__Prompt 1__.
According to the passage on Massoud's assassination, where was Massoud buried?
__Prompt 2__.
Reproduce the part of the passage on Massoud's assassination starting with "Massoud had survived" and going on through "enter his territory.".

__Quoted passage__.

- - - -

Massoud, then aged 48, was the target of an assassination plot in Khwājah Bahā ud Dīn (Khvājeh Bahāuḏḏīn), Takhar Province in northeastern Afghanistan on September 9, 2001. The attackers' names were alternately given as Dahmane Abd al-Sattar, husband of Malika El Aroud, and Bouraoui el-Ouaer; or 34-year-old Karim Touzani and 26-year-old Kacem Bakkali.

The attackers claimed to be Belgians originally from Morocco. According to Le Monde they transited through the municipality of Molenbeek. Their passports turned out to be stolen and their nationality was later determined to be Tunisian. Waiting for almost three weeks (during which they also interviewed Burhanuddin Rabbani and Abdul Rasul Sayyaf) for an interview opportunity, on September 8, 2001, an aide to Massoud recalls the would-be suicide attackers "were so worried" and threatened to leave if the interview did not happen in the next 24 hours (until September 10, 2001). They were finally granted an interview. During the interview, they set off a bomb composed of explosives hidden in the camera and in a battery-pack belt. Massoud died in a helicopter that was taking him to an Indian military field hospital at Farkhor in nearby Tajikistan. He was pronounced dead in or near Dushanbe, Tajikistan. The explosion also killed Mohammed Asim Suhail, a United Front official, while Muhammad Fahim Dashti and Massoud Khalili were injured. One of the suicide attackers, Bouraoui, was killed by the explosion, while Dahmane Abd al-Sattar was captured and shot while trying to escape.

Despite initial denials by the United Front, news of Massoud's death was reported almost immediately, appearing on the BBC, and in European and North American newspapers on September 10, 2001. On September 16, the United Front officially announced that Massoud had died of injuries in the suicide attack. Massoud was buried in his home village of Bazarak in the Panjshir Valley. The funeral, although in a remote rural area, was attended by hundreds of thousands of people.

Massoud had survived a number of assassination attempts over a period of 26 years, including attempts made by al-Qaeda, the Taliban, the Soviet KGB, the Afghan communist KHAD and Hekmatyar. The first attempt on Massoud's life was supposedly carried out by Hekmatyar and two Pakistani ISI agents in 1975 when Massoud was 22 years old. In early 2001, al-Qaeda would-be assassins were captured by Massoud's forces while trying to enter his territory.

=== Connection to the September 11 attacks ===
The assassination of Massoud is considered to have a strong connection to the September 11 attacks in 2001 on U.S. soil, which killed nearly 3,000 people. It appeared to have been the major terrorist attack which Massoud had warned against in his speech to the European Parliament several months earlier. Al-Qaeda's motive for the assassination is believed to have been to secure the Taliban's support of Osama bin Laden after the planned attacks. By eliminating Massoud, it was expected that the remaining anti-Taliban forces in Afghanistan would collapse, allowing the Taliban to solidify their control over the country. Bin Laden thought that this, in turn, would make the Taliban indebted to him, and he believed their support would be crucial for his planned war against the United States.

- - - -

__Information provided__.
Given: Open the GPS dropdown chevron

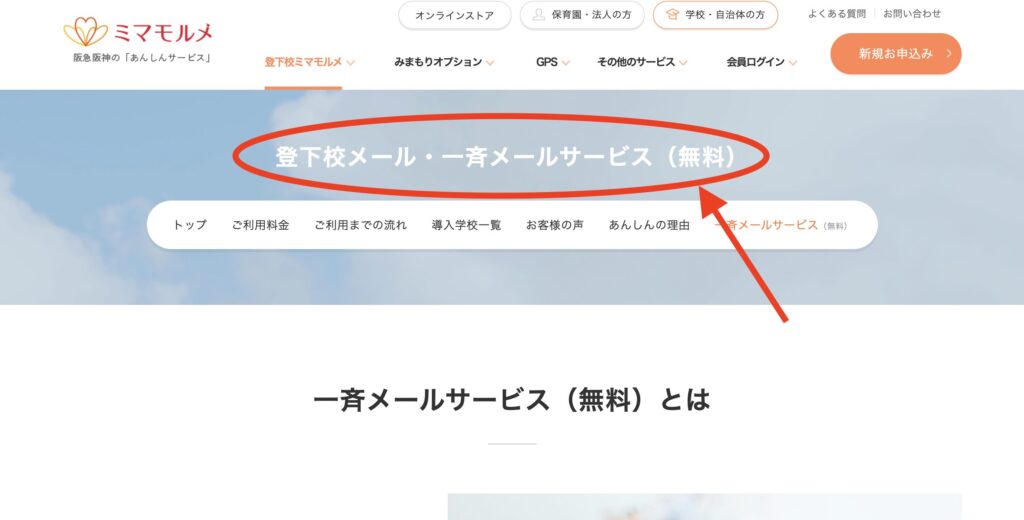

- - - -

__Task output 1__.
In his home village of Bazarak in the Panjshir Valley.

__Task output 2__.
Massoud had survived a number of assassination attempts over a period of 26 years, including attempts made by al-Qaeda, the Taliban, the Soviet KGB, the Afghan communist KHAD and Hekmatyar. The first attempt on Massoud's life was supposedly carried out by Hekmatyar and two Pakistani ISI agents in 1975 when Massoud was 22 years old. In early 2001, al-Qaeda would-be assassins were captured by Massoud's forces while trying to enter his territory.